■ Exercise details: Return, exactly and with nothing added, the line with "The width and" together with all lines after it through the end of the data below. No pictures belong in the copy.

■ Excerpted data:
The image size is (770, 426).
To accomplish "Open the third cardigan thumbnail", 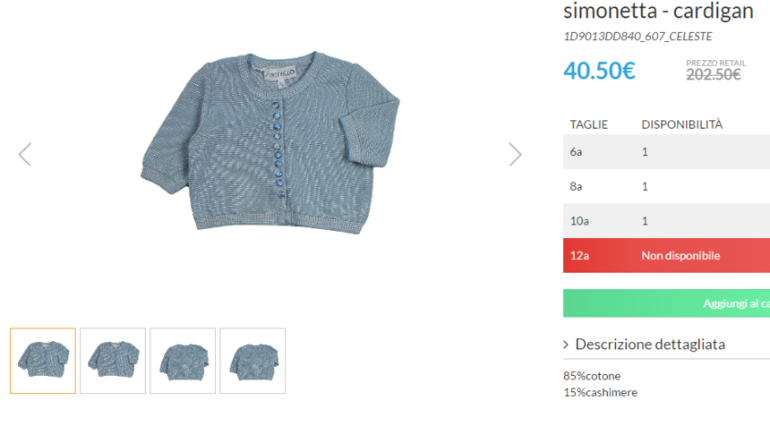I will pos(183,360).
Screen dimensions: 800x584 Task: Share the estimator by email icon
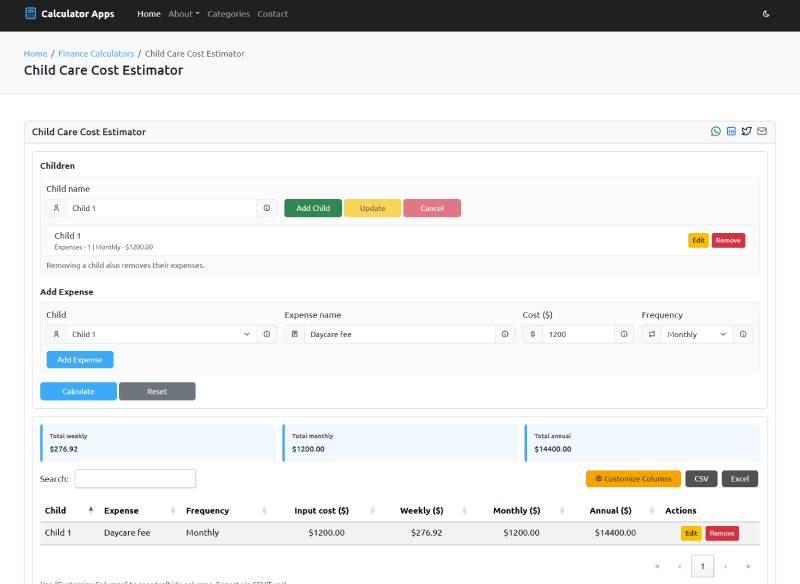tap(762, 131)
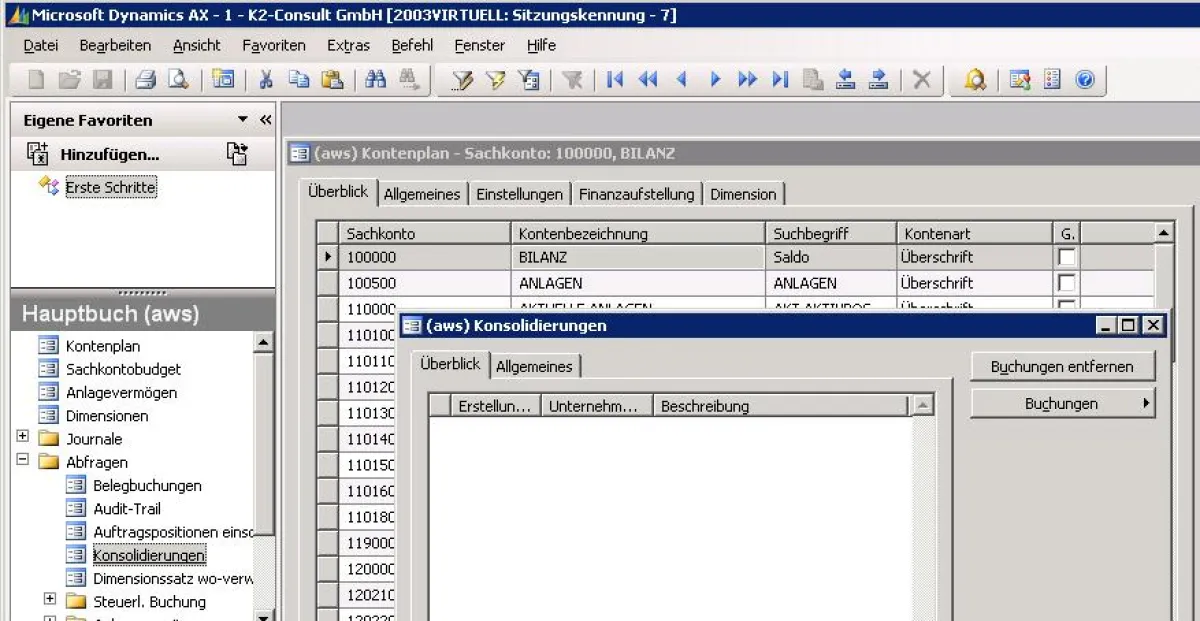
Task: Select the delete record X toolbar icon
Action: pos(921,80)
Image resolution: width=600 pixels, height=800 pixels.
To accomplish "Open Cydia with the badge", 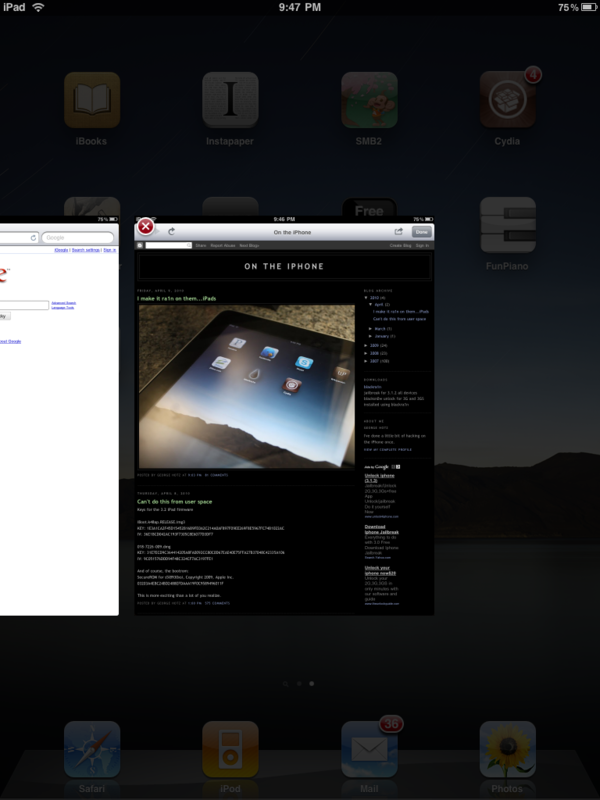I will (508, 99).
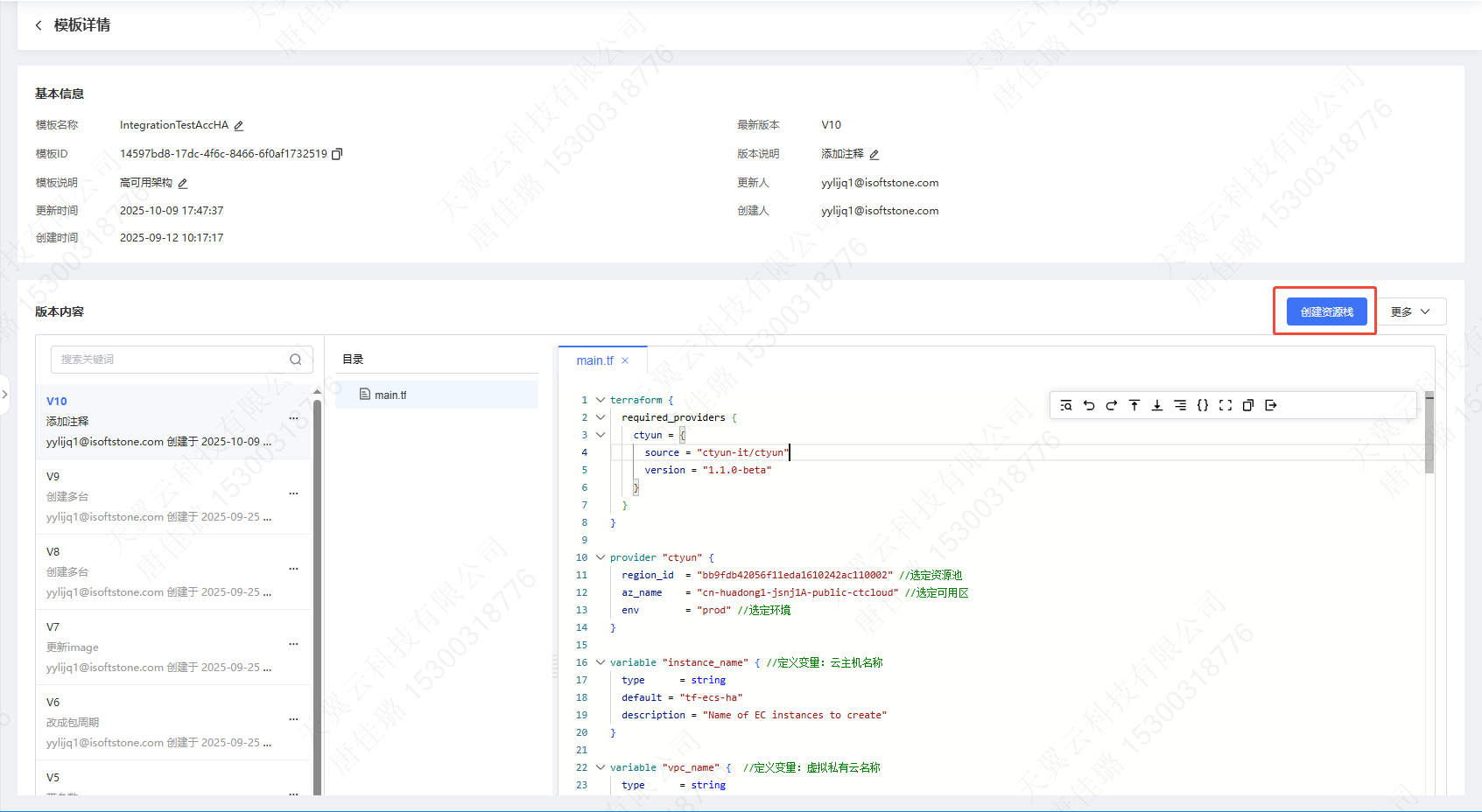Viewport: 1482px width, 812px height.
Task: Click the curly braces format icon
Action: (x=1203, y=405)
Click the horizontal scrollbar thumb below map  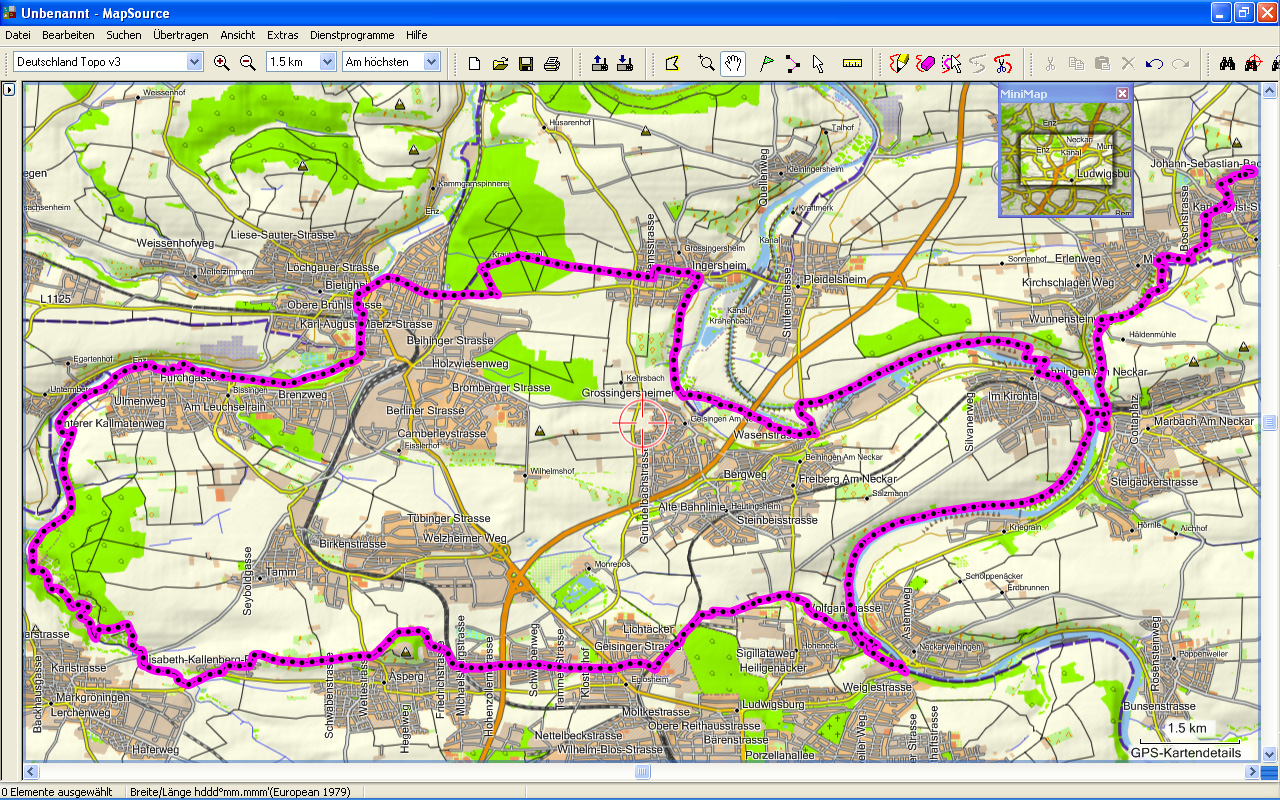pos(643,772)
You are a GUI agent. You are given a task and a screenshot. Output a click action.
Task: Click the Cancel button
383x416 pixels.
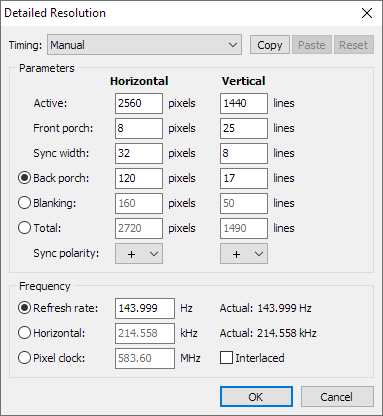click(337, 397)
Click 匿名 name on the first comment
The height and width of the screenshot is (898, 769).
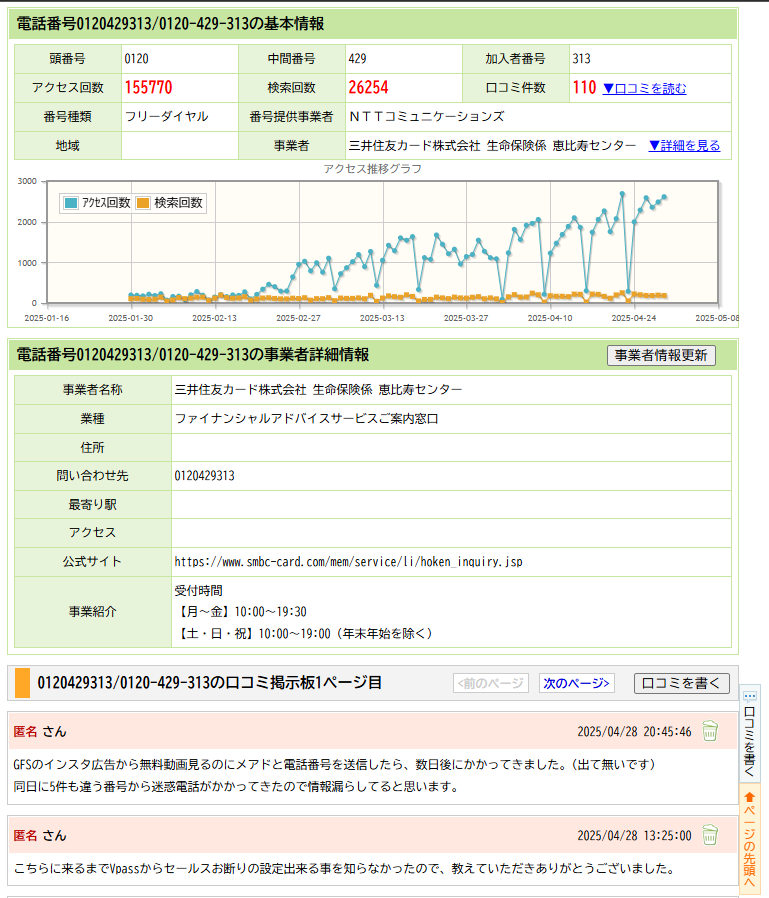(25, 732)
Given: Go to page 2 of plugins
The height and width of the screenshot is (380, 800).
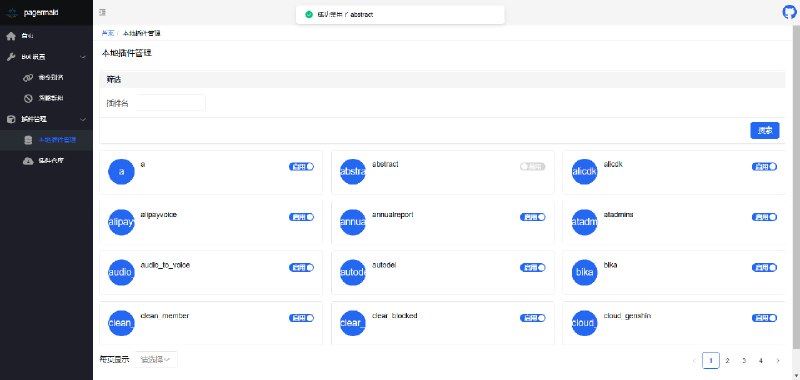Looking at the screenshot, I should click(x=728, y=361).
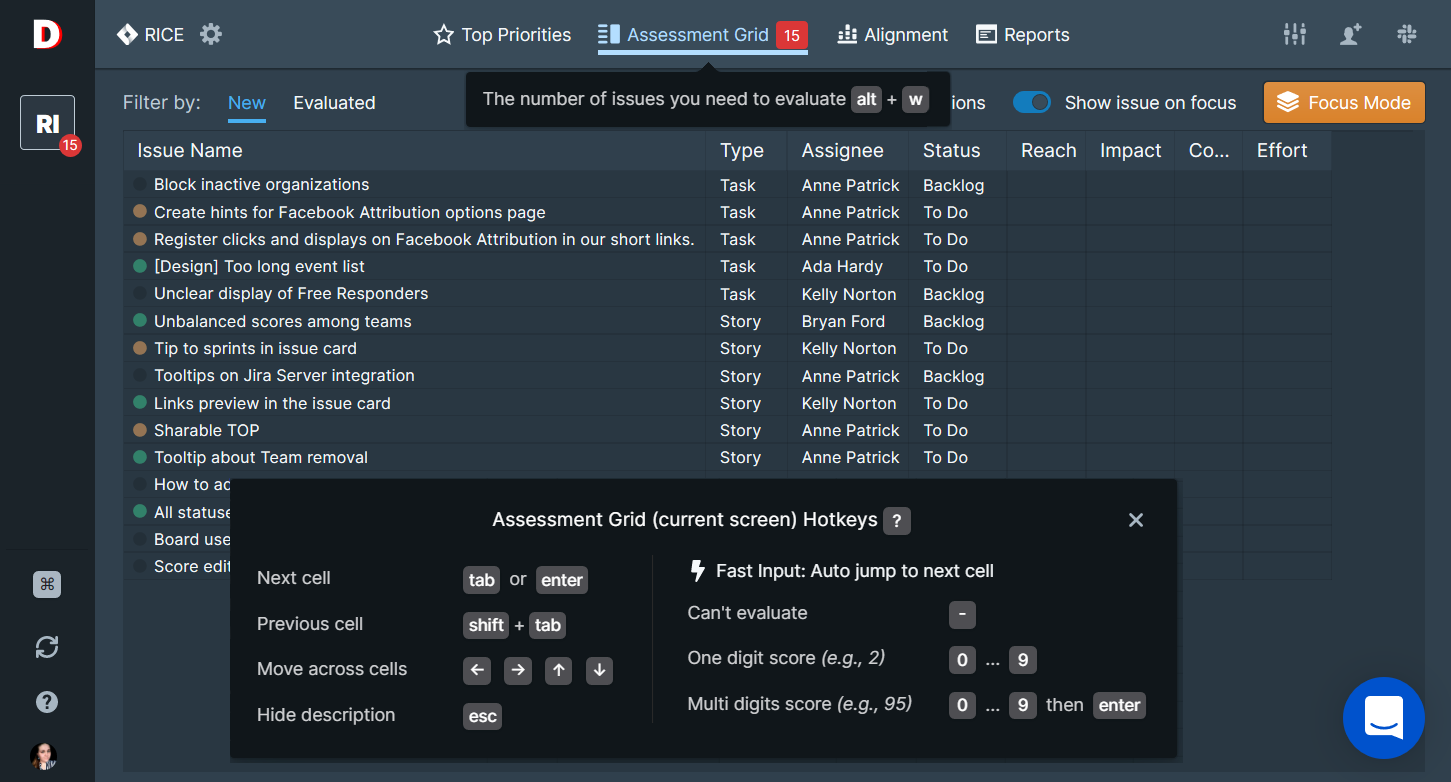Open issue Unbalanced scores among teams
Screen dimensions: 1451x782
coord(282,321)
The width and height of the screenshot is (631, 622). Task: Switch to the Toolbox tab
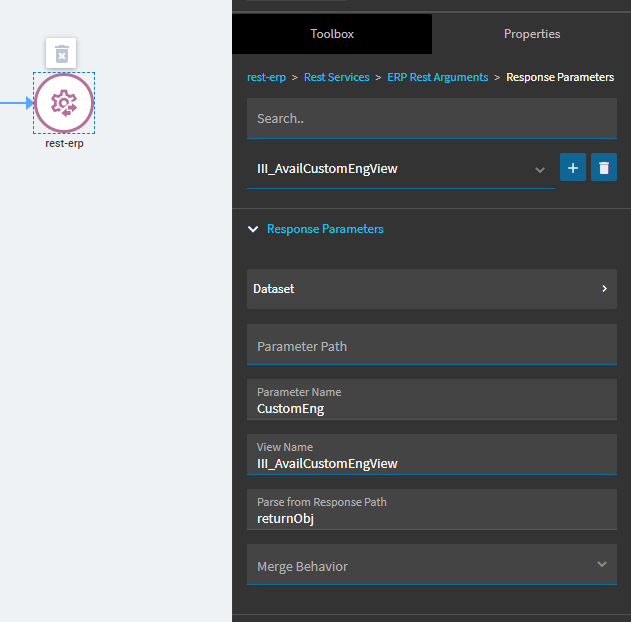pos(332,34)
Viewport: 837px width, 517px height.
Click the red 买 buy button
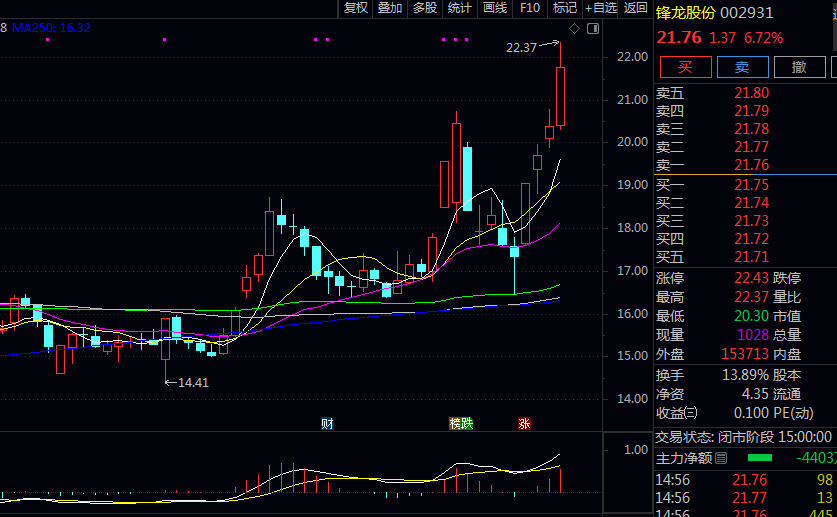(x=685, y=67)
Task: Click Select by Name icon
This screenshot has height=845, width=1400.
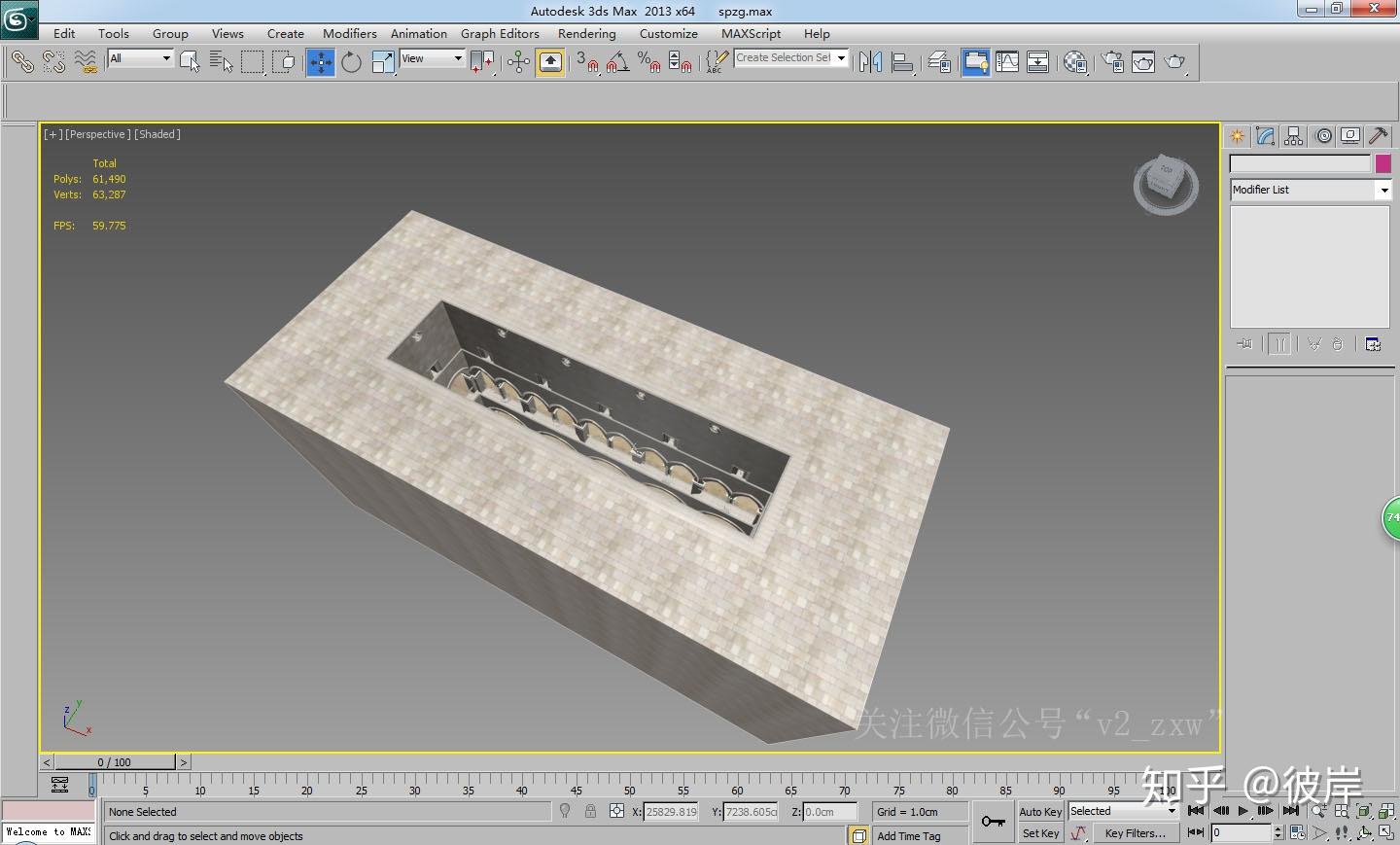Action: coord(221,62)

■ Answer to this exercise:
The width and height of the screenshot is (631, 622). Task: Switch to the Toolbox tab
pos(332,34)
Viewport: 837px width, 517px height.
Click the red 买 buy button
(x=685, y=67)
Task: Click Select by Name icon
This screenshot has height=845, width=1400.
Action: coord(221,62)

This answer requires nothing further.